Kariyer sadece işten ibaret değildir!
Günümüzün taleplere anında karşılık vermeyi zorunlu kılan iş yapış kültürü, bizleri de her türlü duruma kolay uyum sağlayan, en kısa zamanda geribildirim veren çalışanlar olmaya zorluyor.
Artık sadece eve ekmek getirmek için çalışmıyoruz. Artık işimizin de tıpkı kişisel yaşamımız gibi bir anlamı olması gerekiyor.

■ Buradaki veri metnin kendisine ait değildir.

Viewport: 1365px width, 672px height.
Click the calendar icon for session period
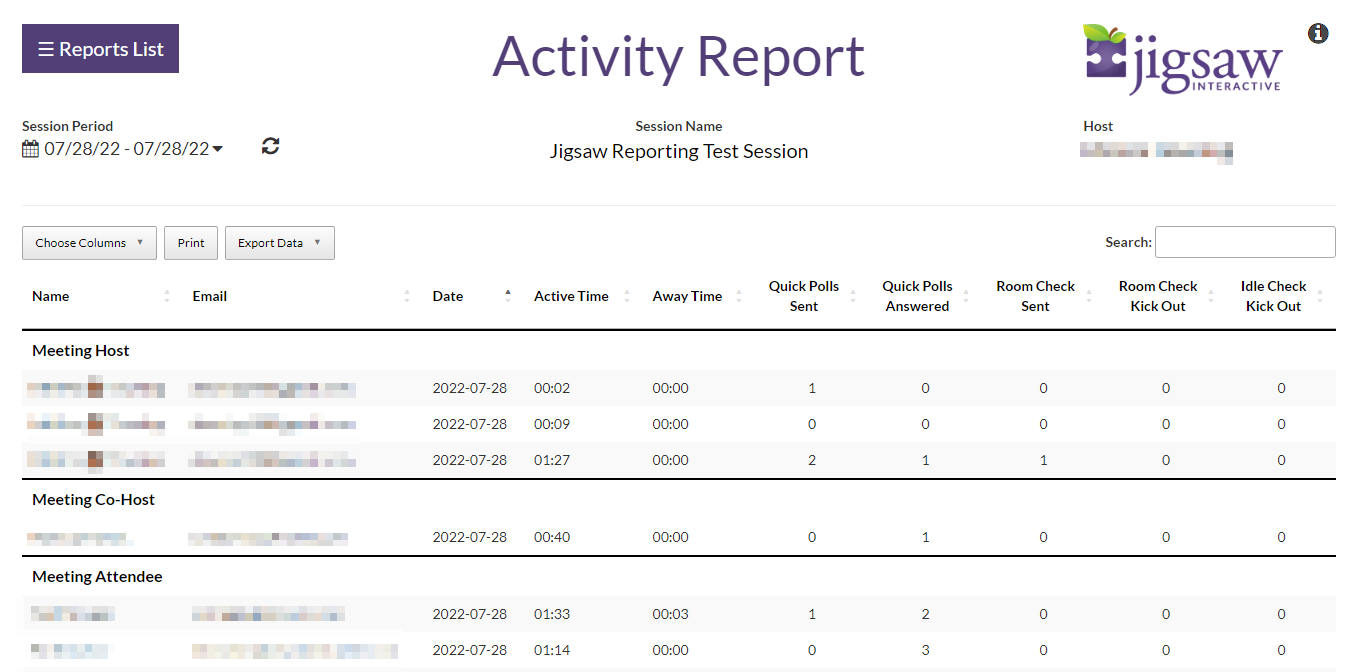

Eğer doğuştan sahip olduğumuz yetenekler ve armağanlar işimizde kullanılamıyorsa ya da hevesimiz kırılıyorsa, kendimizin de bir parçası bir yana itiliyor ya da görmezden geliniyor demektir. İş, yaşamımızın üçte birini tükettiği için işimize olan bağlılığımız ve ona yönelik katkılarımız kim olduğumuzu ve nelere değer verdiğimizi ifade eder hale geldi.
Genel olarak baktığımızda, kariyere dair önerilen teknik ya da beceriler kişileri kendi yetenek ve armağanlarının farkında olmaya yöneltmenin farklı yollarını oluşturuyor. Bunlar bizi heyecanlandıran ve kolaylıkla yaptığımız şeyler…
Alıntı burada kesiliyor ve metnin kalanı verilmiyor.